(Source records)
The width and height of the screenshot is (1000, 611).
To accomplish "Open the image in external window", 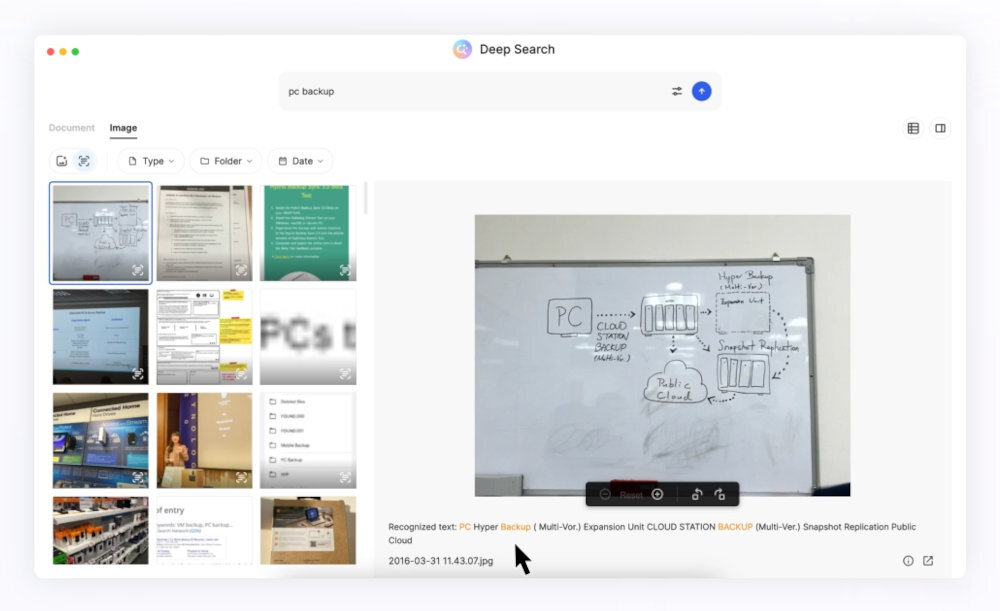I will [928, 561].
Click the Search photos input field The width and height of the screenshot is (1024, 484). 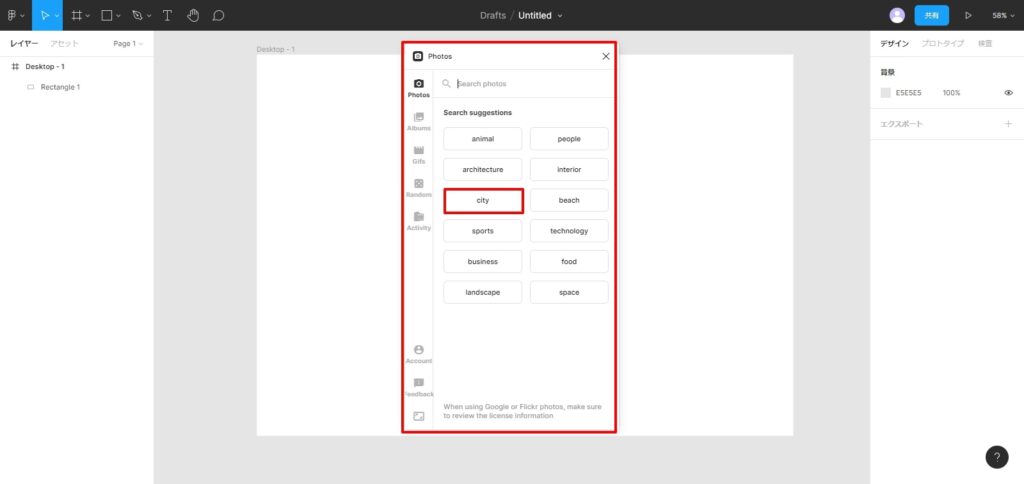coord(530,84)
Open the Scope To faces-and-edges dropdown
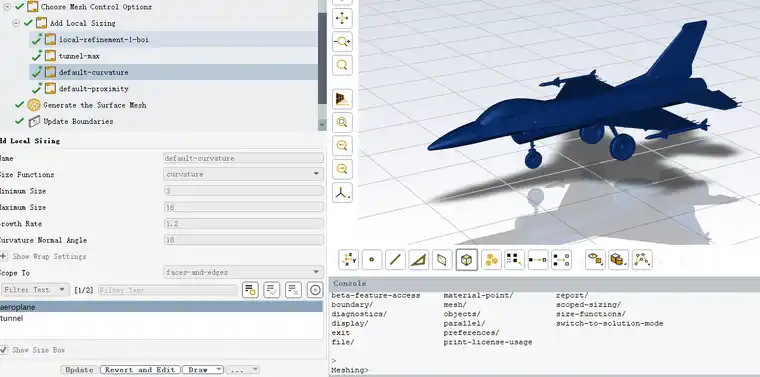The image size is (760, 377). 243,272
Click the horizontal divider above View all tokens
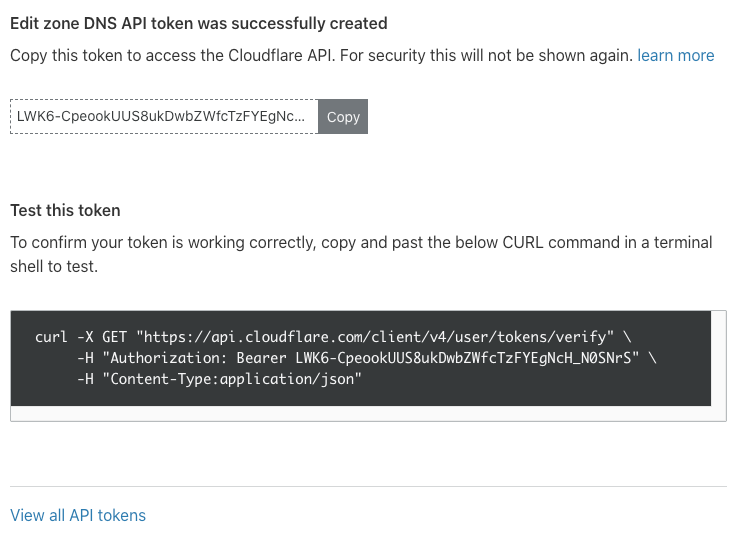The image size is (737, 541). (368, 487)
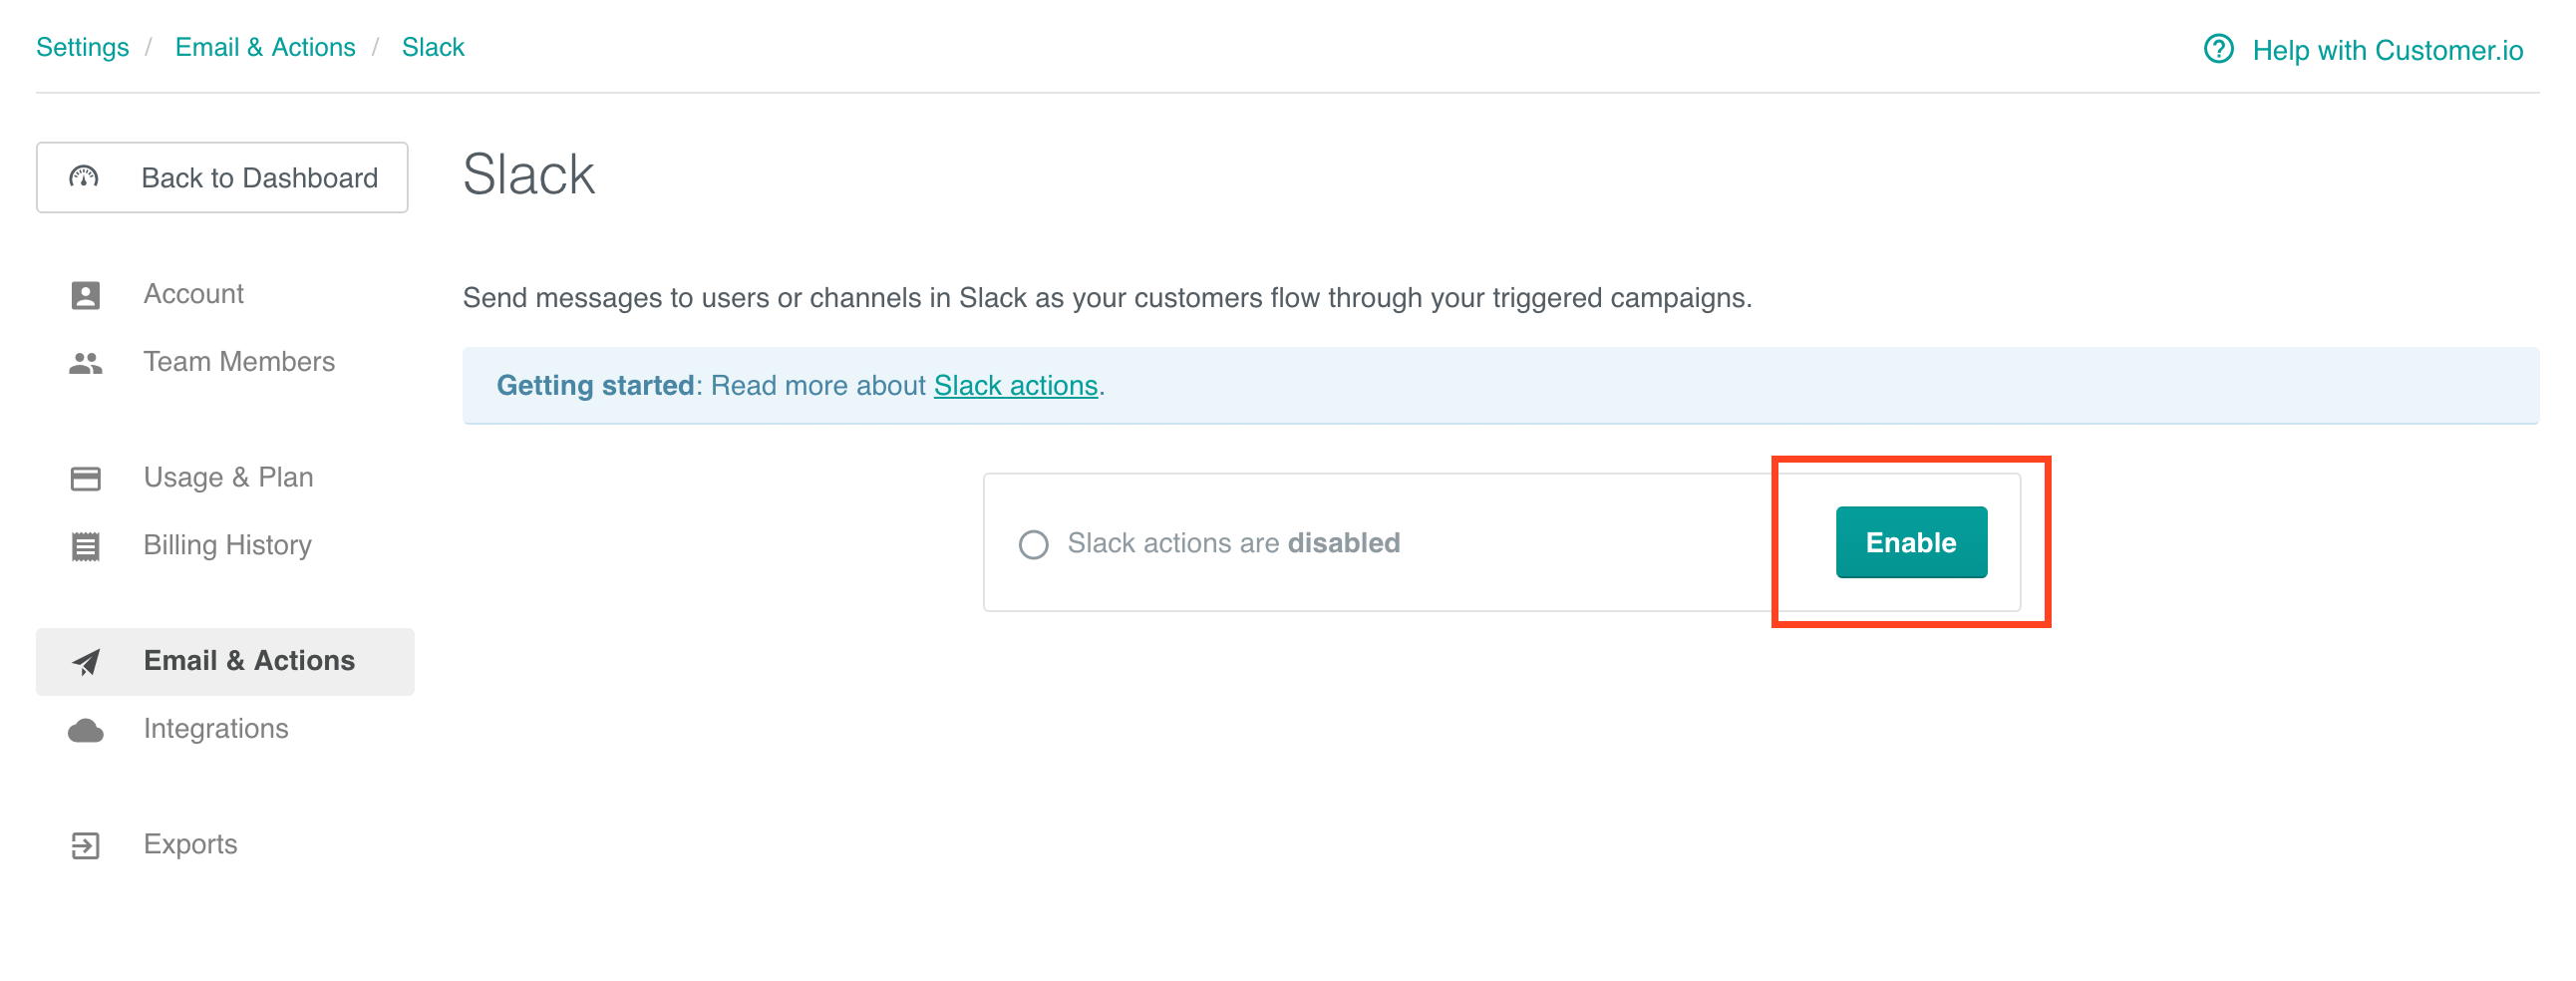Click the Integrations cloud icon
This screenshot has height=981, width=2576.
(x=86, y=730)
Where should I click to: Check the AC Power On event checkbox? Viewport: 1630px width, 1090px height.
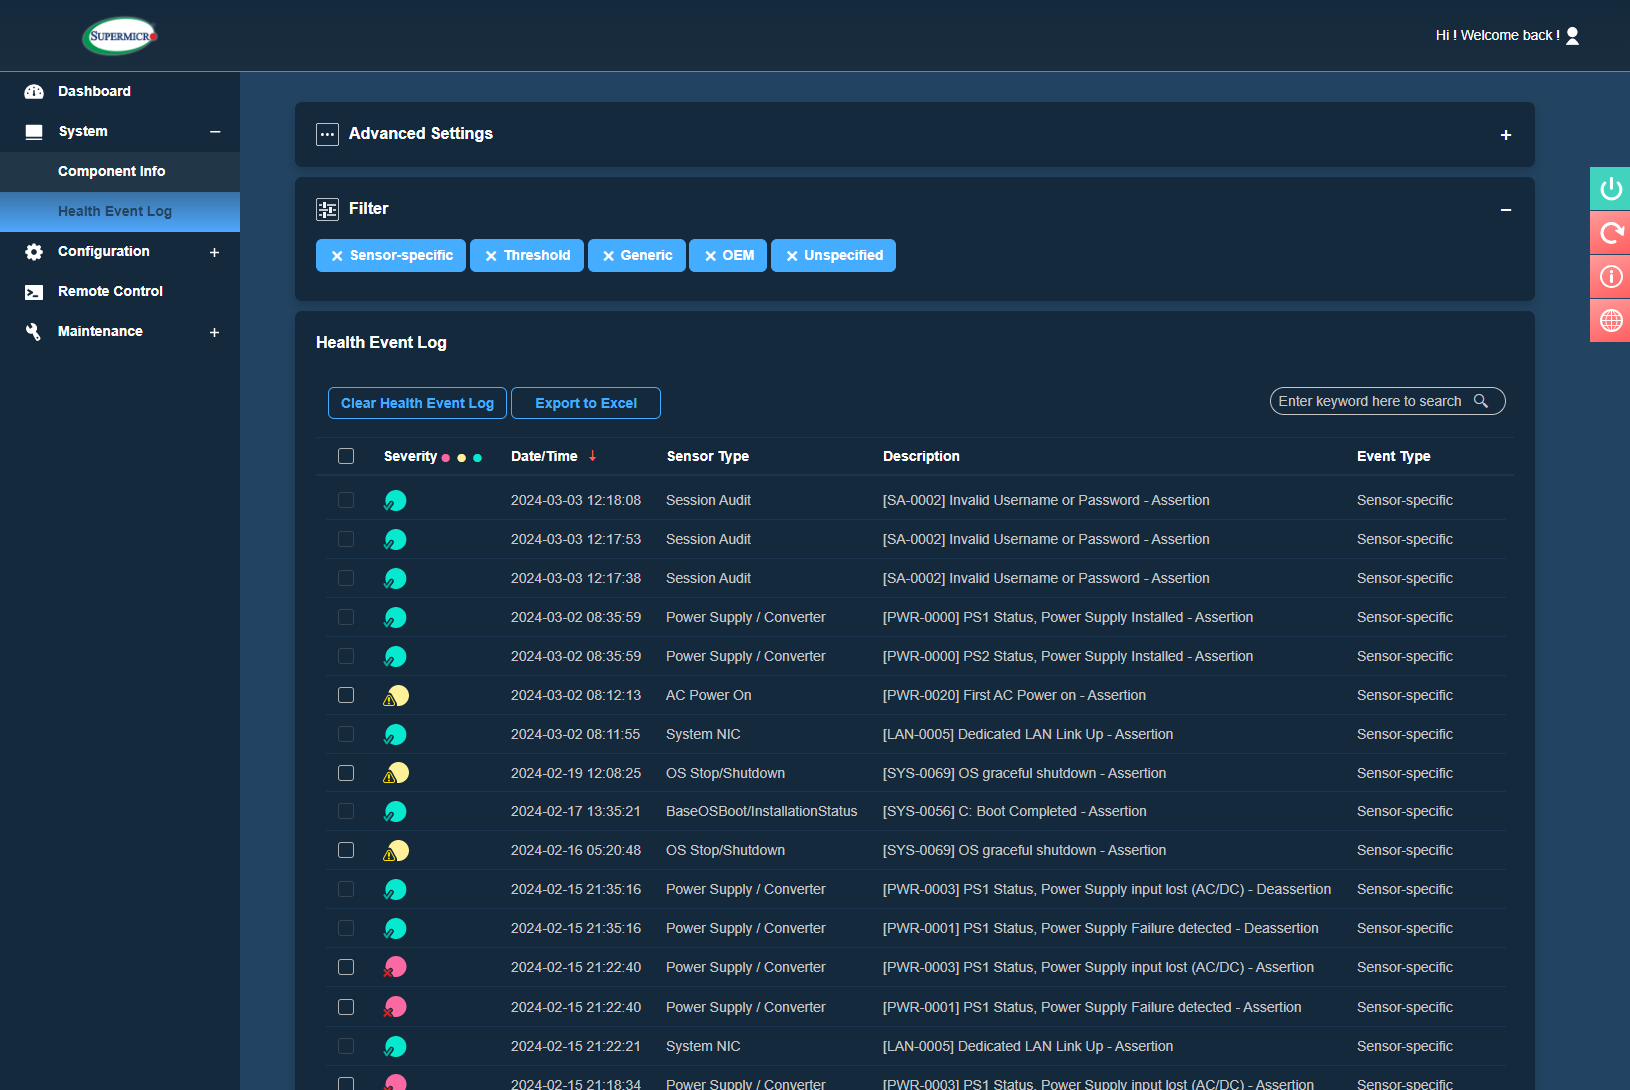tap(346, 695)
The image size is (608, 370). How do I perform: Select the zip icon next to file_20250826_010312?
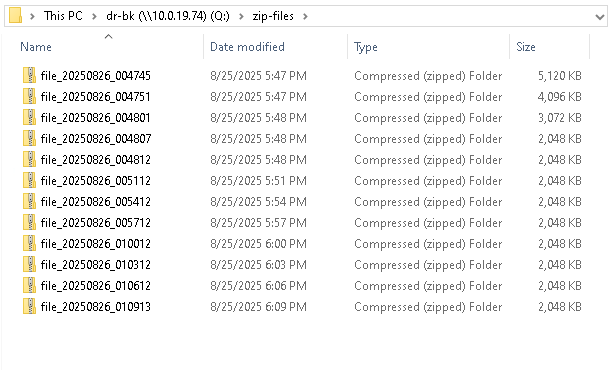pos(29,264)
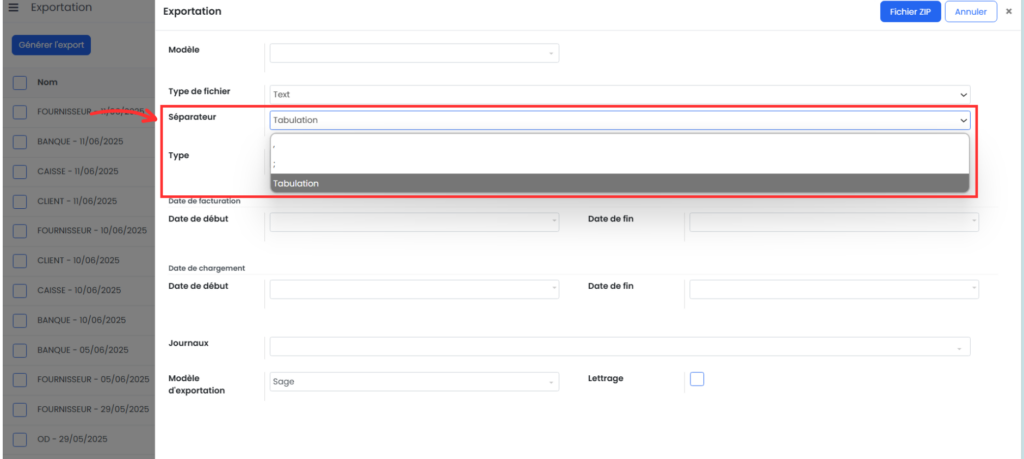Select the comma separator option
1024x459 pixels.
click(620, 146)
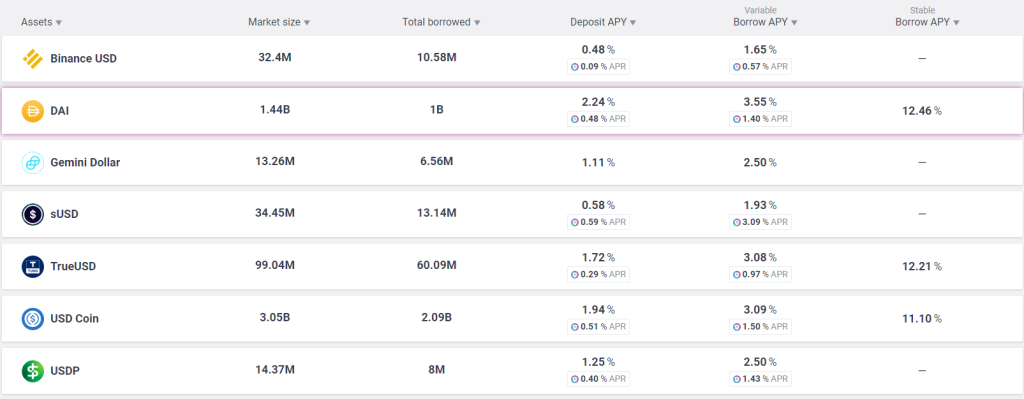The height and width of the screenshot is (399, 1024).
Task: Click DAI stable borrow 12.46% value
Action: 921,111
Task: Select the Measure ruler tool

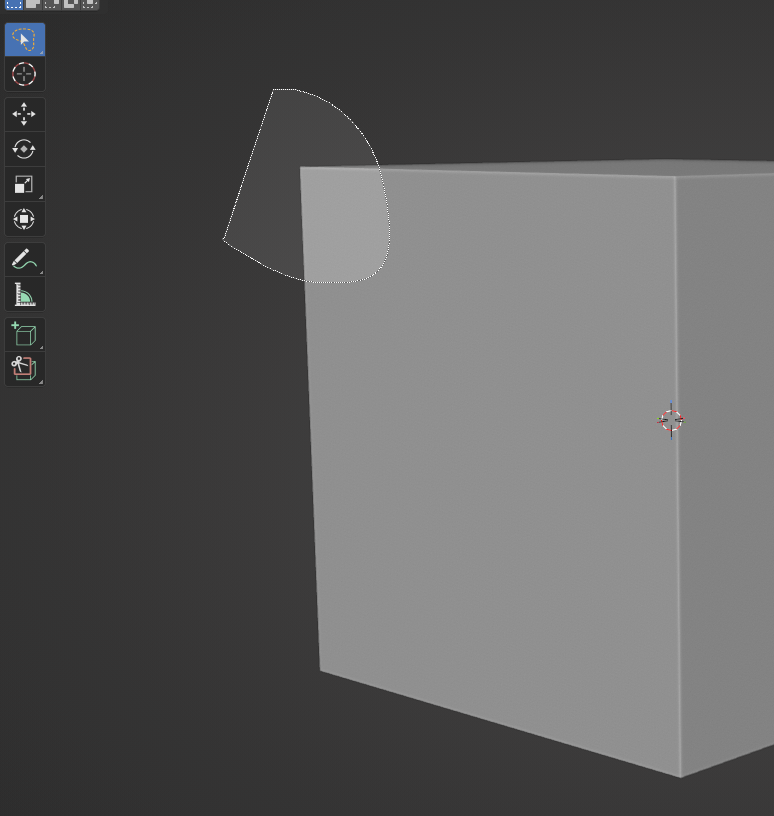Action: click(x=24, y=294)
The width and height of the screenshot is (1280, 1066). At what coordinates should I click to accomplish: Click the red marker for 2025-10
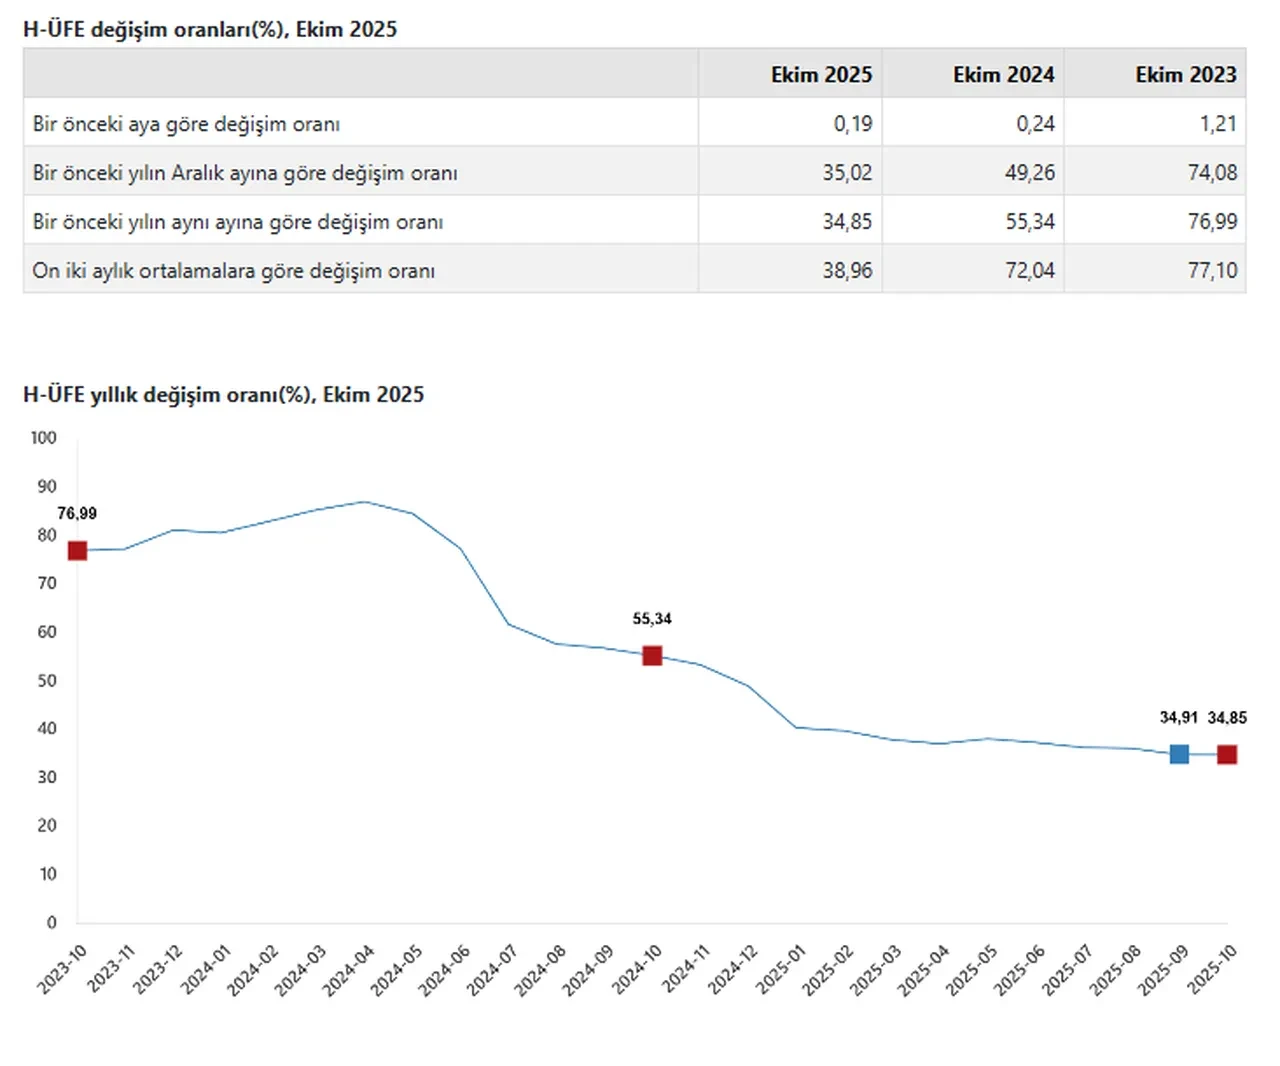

__What to work on__.
What must be output is the exact run of lines from the one holding "Task: Select the Measure ruler tool" through the end of the entries above, both ends included, minus the pictures.

__Answer area__.
Task: Select the Measure ruler tool

Action: click(x=24, y=294)
The width and height of the screenshot is (1280, 1066). At what coordinates should I click to accomplish: Click the red marker for 2025-10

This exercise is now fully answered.